**Data section:**
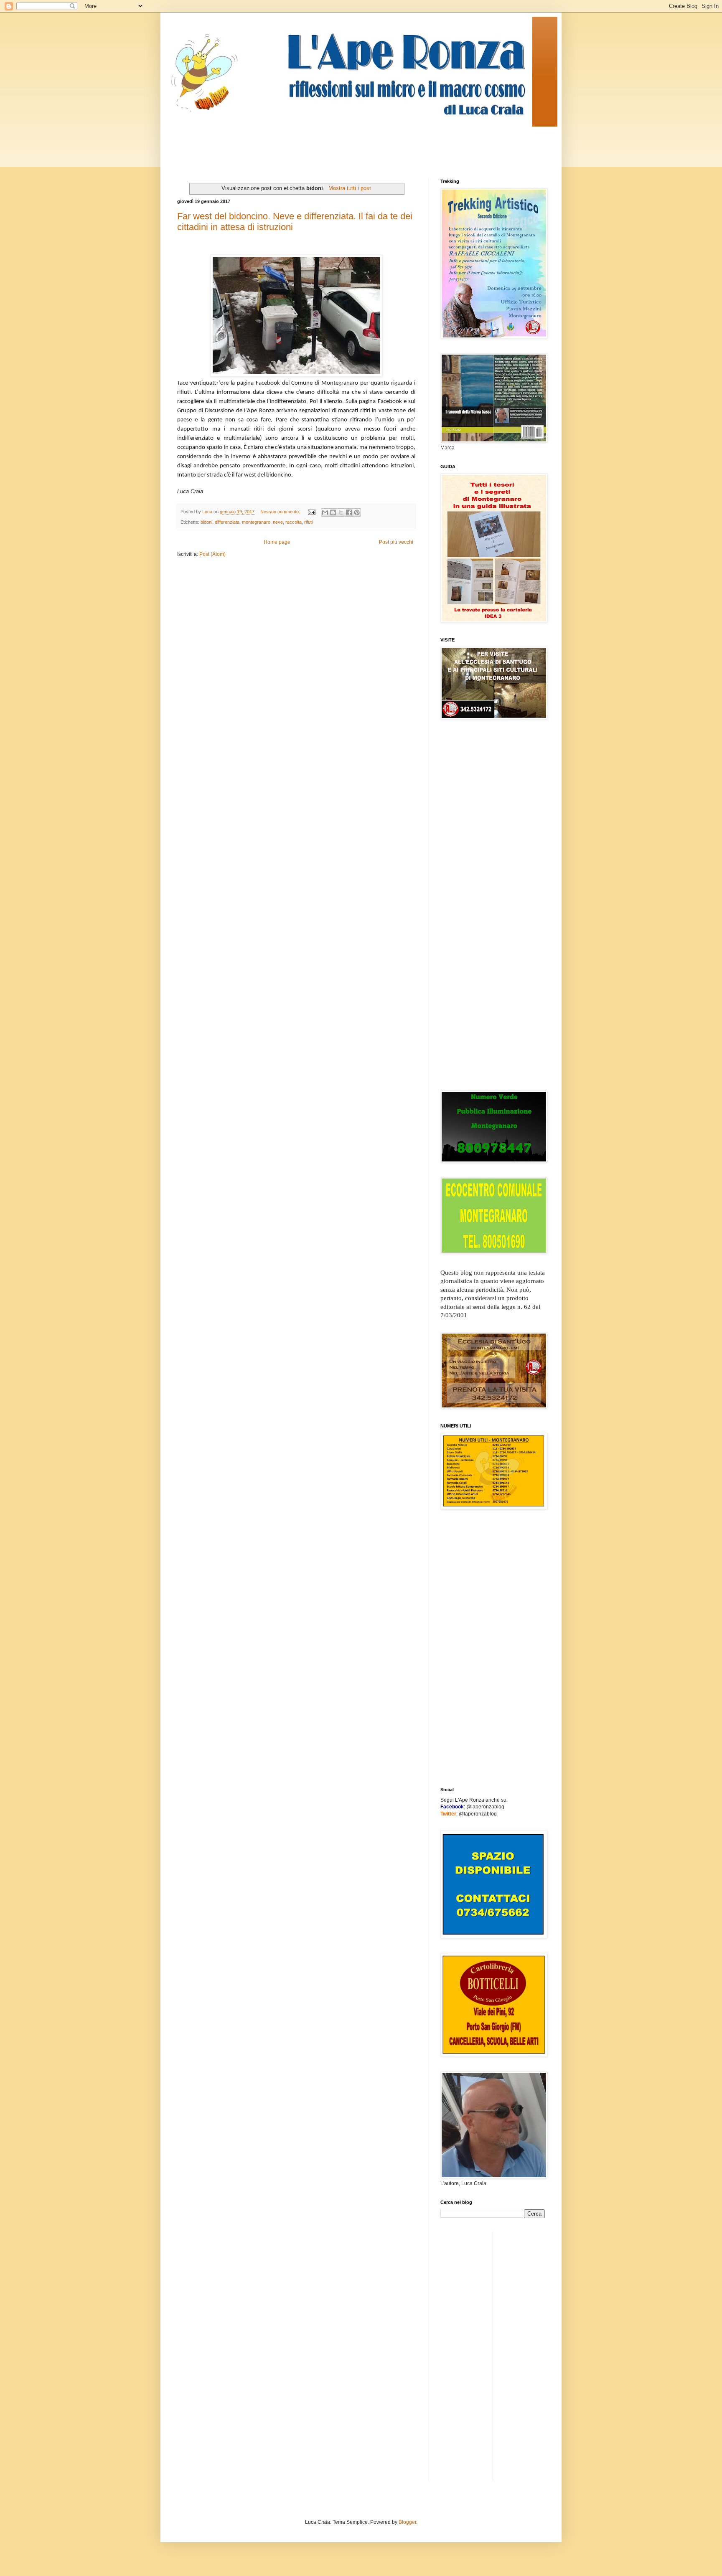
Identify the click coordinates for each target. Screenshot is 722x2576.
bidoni (206, 522)
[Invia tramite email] (325, 512)
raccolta (293, 522)
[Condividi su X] (341, 512)
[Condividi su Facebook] (349, 512)
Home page (277, 542)
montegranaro (256, 522)
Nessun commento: (280, 511)
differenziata (227, 522)
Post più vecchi (396, 542)
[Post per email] (311, 511)
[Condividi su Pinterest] (357, 512)
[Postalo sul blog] (333, 512)
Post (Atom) (212, 554)
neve (278, 522)
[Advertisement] (329, 145)
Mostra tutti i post (349, 188)
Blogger (407, 2522)
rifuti (308, 522)
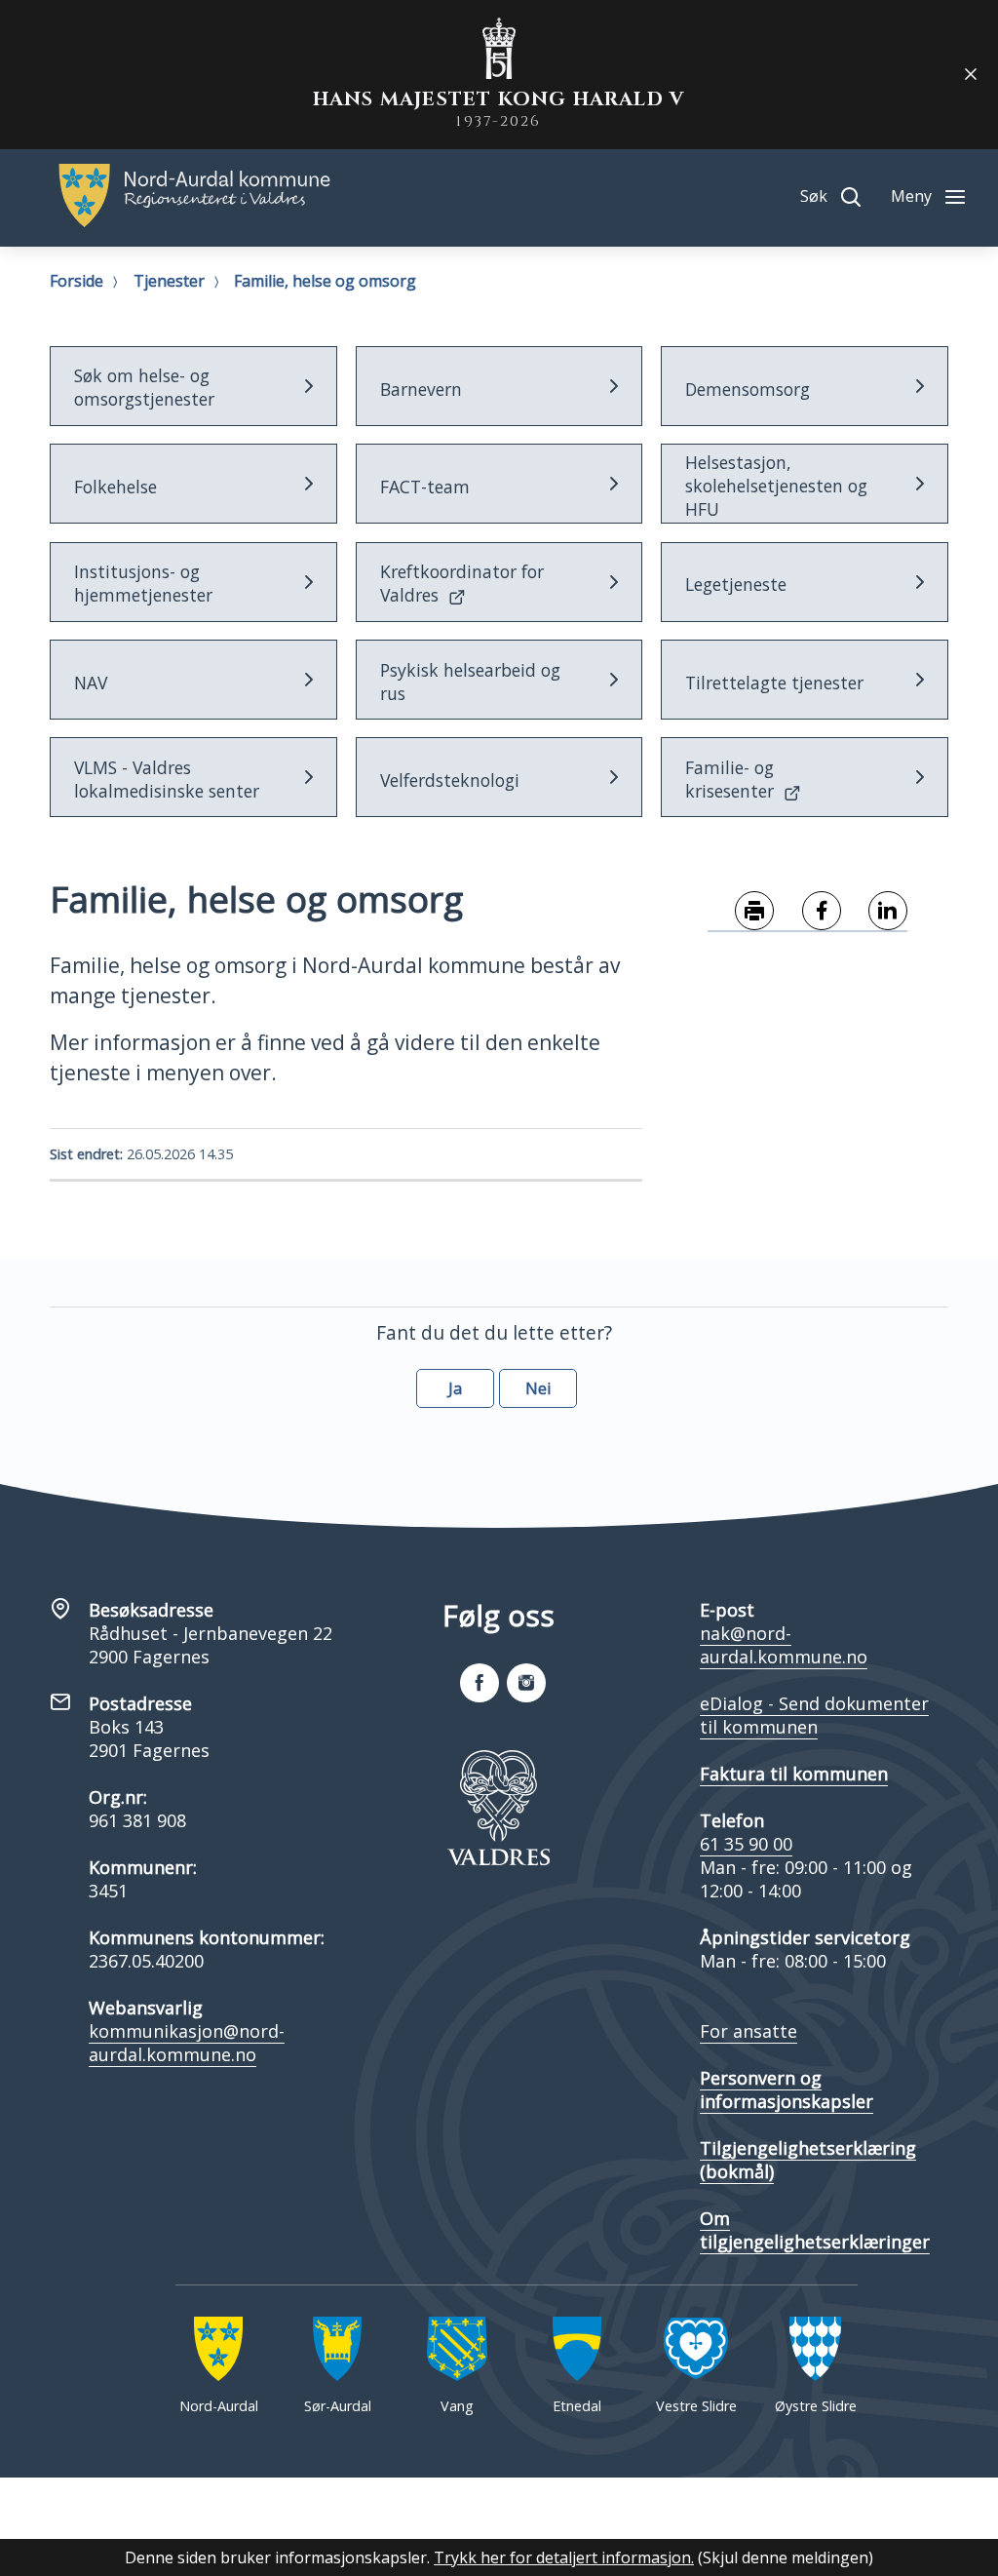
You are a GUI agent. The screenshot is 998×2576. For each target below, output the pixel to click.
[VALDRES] (499, 1807)
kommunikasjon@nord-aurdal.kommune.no (187, 2042)
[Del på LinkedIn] (874, 911)
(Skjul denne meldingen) (785, 2557)
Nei (538, 1388)
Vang (457, 2406)
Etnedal (577, 2406)
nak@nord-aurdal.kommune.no (783, 1644)
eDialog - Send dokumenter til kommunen (814, 1715)
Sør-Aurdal (337, 2406)
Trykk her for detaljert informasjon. (564, 2557)
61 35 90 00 (746, 1843)
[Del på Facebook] (807, 911)
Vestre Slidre (696, 2406)
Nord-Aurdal (218, 2406)
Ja (455, 1388)
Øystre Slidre (816, 2406)
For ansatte (748, 2031)
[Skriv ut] (741, 911)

**Task item:** Produce the full material again verbatim, with the pictures dropped.

**Answer to the problem:**
Identify the click coordinates for each target. Screenshot is 722x2576.
bidoni (206, 522)
[Invia tramite email] (325, 512)
raccolta (293, 522)
[Condividi su X] (341, 512)
[Condividi su Facebook] (349, 512)
Home page (277, 542)
montegranaro (256, 522)
Nessun commento: (280, 511)
differenziata (227, 522)
Post più vecchi (396, 542)
[Post per email] (311, 511)
[Condividi su Pinterest] (357, 512)
[Postalo sul blog] (333, 512)
Post (Atom) (212, 554)
neve (278, 522)
[Advertisement] (329, 145)
Mostra tutti i post (349, 188)
Blogger (407, 2522)
rifuti (308, 522)
You are a GUI agent. The screenshot is 998×2576. For each target below, output the pixel to click.
[VALDRES] (499, 1807)
kommunikasjon@nord-aurdal.kommune.no (187, 2042)
[Del på LinkedIn] (874, 911)
(Skjul denne meldingen) (785, 2557)
Nei (538, 1388)
Vang (457, 2406)
Etnedal (577, 2406)
nak@nord-aurdal.kommune.no (783, 1644)
eDialog - Send dokumenter til kommunen (814, 1715)
Sør-Aurdal (337, 2406)
Trykk her for detaljert informasjon. (564, 2557)
61 35 90 00 (746, 1843)
[Del på Facebook] (807, 911)
Vestre Slidre (696, 2406)
Nord-Aurdal (218, 2406)
Ja (455, 1388)
Øystre Slidre (816, 2406)
For ansatte (748, 2031)
[Skriv ut] (741, 911)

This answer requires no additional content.